The model house is riddled with tunnels, narrow gaps that run between each and every bedroom, on both sides of the stairs. Which strikes her as weird, but then again, she grew up in a ranch house, not a castle.
Millie blinks, eyes tired from squinting. The light—the real light, outside the real library windows—is getting thin, and her stomach has started to growl, and she can smell something good wafting down the hall. So she leaves Cate still studying the dollhouse, and heads for the kitchen.
* * *
PRISCILLA’S AT THE STOVE, GRINDING BLACK PEPPER into a huge pot of spaghetti sauce.
Kenzo is sitting at the long wooden table, tapping away on his typewriter, a few sheets of light-purple paper face down on one side and the ax resting on the other.
Millie glances at the counter, the knife block in Priscilla’s reach, and wonders if she, too, should have a weapon handy. The house has enough to choose from.
“How are you holding up, Millie?” asks the romance writer as she stirs the pot.
Kenzo stops typing long enough to look up and give her a salute.
“Okay, I guess . . .” Millie nods at Kenzo’s typewriter. “Sounds like the writing’s going well.”
He shrugs. “Turns out that being reminded of my own mortality is excellent for productivity. Silver linings and all that.” He goes back to work, filling the kitchen with the harsh clack of keys, and Priscilla looks at Millie.
“Kenzo seems to think it’s a bad idea to be alone.”

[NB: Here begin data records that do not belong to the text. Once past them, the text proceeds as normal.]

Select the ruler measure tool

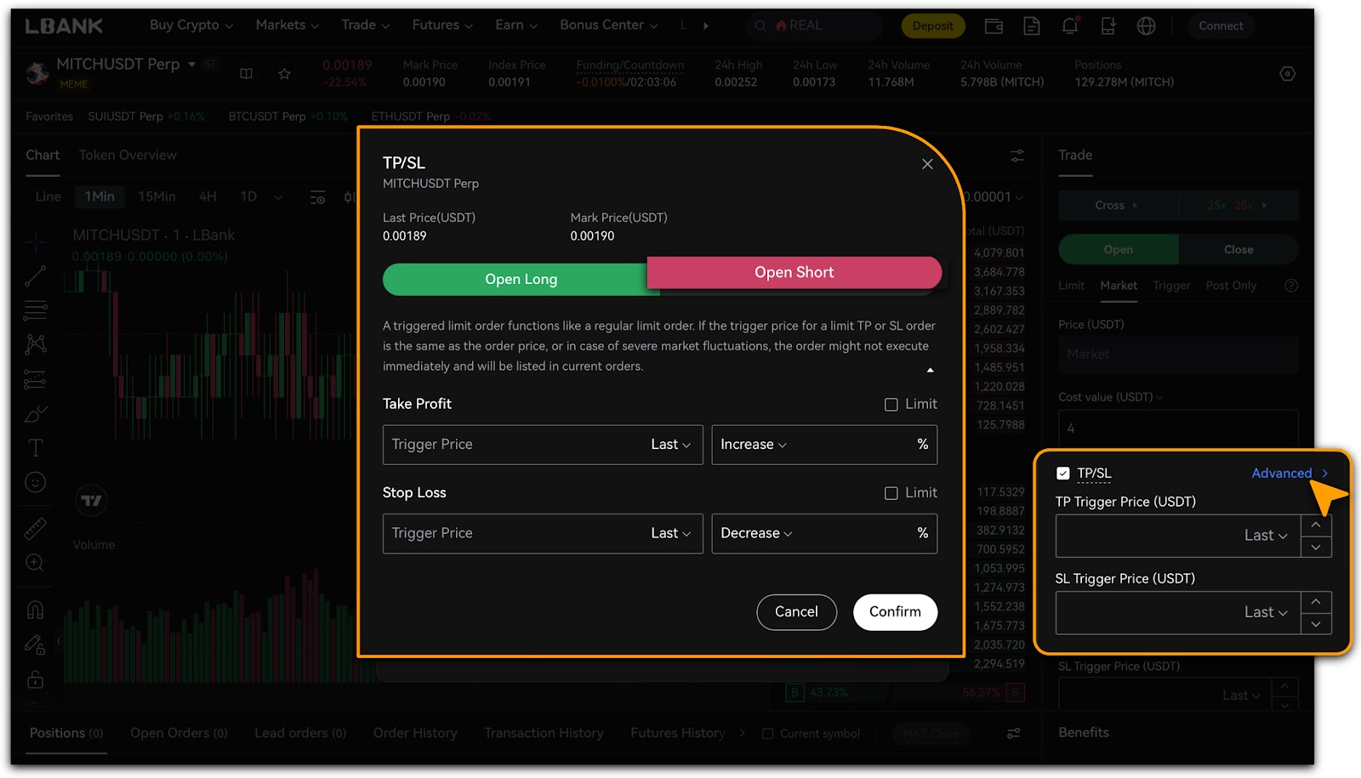(x=35, y=529)
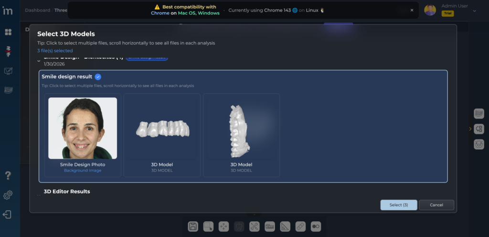Click the teeth icon in right panel
Viewport: 489px width, 237px height.
tap(479, 113)
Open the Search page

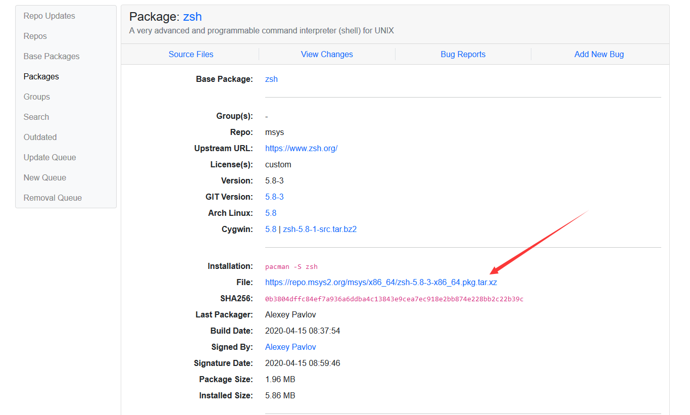pyautogui.click(x=36, y=117)
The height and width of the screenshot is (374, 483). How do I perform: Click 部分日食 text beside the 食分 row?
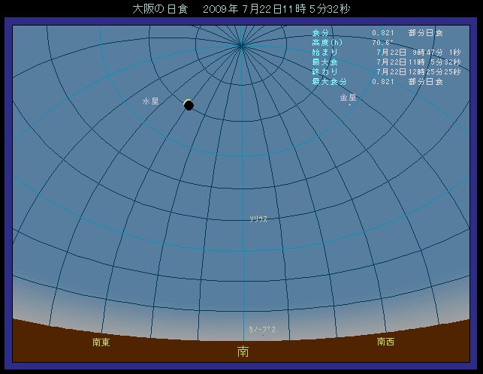pos(426,33)
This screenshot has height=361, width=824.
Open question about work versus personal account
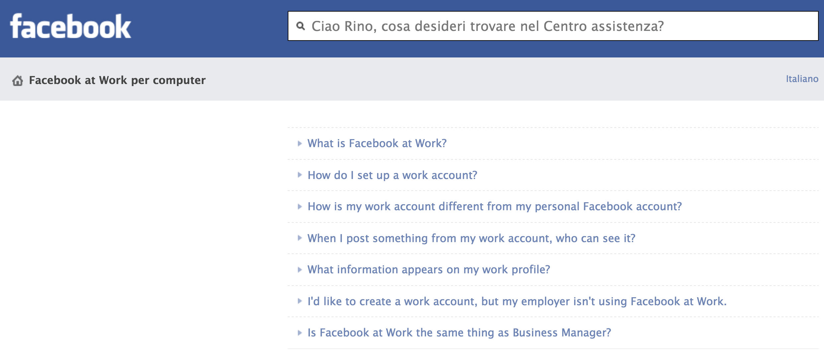(x=494, y=207)
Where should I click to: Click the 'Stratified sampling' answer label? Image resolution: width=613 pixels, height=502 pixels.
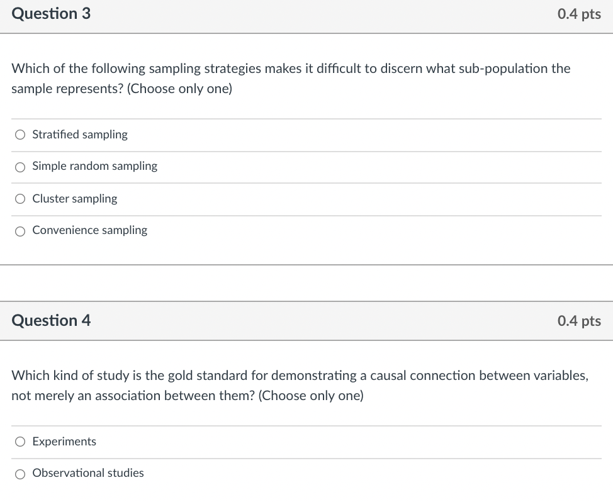[80, 135]
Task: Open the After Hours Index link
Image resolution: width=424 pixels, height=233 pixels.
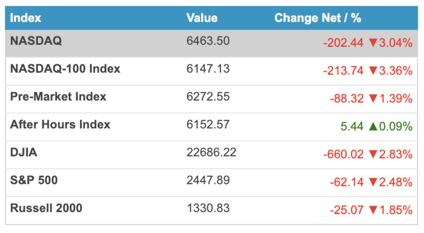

“I know a pattern when I see one.” He glances up, sounding vaguely wounded. “Besides, you said you liked the company . . .”
“Did I?” asks Priscilla, but she flashes him a smile before turning back to Millie. “Have you seen Cate? I do think it’s good we keep an eye on each other, all things considered.”
“She was in the library just now.”
“Writing?” Kenzo ventures.
Millie shakes her head. She lowers her voice. “I think she’s too upset to write.”
Kenzo grunts. “What about you, Priscilla? Have you found the ending yet?”
The romance writer wavers. “I’m still . . . considering my options.”
Millie wanders over to the stove. “That smells great.”
“It’s my ex-boyfriend’s mother’s recipe. The only good thing to come of that relationship. . . . Hand me that colander?” She strains the pasta, then adds it to the sauce. “I may have slightly overcatered.”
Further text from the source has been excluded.